-- Opening Marker --
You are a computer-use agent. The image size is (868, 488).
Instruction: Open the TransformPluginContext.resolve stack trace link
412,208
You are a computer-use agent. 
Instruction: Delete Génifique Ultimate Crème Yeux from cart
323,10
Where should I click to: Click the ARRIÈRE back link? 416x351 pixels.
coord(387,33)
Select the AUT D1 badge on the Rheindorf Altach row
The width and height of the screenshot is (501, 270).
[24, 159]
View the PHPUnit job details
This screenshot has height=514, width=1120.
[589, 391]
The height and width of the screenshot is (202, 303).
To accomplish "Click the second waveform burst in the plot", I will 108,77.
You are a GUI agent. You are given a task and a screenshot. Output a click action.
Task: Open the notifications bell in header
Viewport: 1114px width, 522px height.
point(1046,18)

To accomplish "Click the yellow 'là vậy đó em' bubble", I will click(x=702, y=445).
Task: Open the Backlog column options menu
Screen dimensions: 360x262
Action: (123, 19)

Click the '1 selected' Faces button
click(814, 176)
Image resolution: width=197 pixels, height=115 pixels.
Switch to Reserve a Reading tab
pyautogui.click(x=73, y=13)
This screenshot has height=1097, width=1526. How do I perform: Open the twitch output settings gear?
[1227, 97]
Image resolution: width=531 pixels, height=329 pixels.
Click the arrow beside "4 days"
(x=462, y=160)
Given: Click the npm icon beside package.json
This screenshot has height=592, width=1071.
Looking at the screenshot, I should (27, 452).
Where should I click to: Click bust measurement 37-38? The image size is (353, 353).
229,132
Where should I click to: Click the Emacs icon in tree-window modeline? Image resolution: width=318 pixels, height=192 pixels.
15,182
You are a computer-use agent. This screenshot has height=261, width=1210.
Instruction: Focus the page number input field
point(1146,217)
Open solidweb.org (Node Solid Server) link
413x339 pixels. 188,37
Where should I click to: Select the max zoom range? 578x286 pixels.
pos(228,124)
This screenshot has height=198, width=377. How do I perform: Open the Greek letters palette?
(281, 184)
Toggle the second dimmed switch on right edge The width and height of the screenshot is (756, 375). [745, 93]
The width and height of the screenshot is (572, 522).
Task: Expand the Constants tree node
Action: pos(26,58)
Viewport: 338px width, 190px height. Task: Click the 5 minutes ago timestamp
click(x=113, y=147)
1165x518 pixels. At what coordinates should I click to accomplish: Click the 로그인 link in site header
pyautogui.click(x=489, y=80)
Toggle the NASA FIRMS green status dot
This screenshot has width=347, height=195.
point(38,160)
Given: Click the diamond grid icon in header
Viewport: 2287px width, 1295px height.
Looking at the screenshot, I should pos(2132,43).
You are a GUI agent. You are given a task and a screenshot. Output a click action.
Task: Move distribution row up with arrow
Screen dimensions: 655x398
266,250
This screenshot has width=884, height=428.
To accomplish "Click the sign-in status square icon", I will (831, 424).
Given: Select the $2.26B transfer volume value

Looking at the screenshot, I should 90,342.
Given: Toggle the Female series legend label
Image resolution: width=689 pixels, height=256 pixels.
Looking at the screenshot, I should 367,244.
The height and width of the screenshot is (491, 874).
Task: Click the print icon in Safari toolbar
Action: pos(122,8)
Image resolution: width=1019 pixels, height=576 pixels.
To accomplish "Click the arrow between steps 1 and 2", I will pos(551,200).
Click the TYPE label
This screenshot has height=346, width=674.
-- Closing Marker --
**Work task:** In the data above, find the line with "Viewport: 338px width, 190px" and the line with "Task: Move distribution row up with arrow". Retype both, plus every line between them, exactly.

**Finished exercise:**
Viewport: 338px width, 190px height. Task: Click the 5 minutes ago timestamp
click(x=113, y=147)
1165x518 pixels. At what coordinates should I click to accomplish: Click the 로그인 link in site header
pyautogui.click(x=489, y=80)
Toggle the NASA FIRMS green status dot
This screenshot has width=347, height=195.
point(38,160)
Given: Click the diamond grid icon in header
Viewport: 2287px width, 1295px height.
Looking at the screenshot, I should pos(2132,43).
You are a GUI agent. You are given a task and a screenshot. Output a click action.
Task: Move distribution row up with arrow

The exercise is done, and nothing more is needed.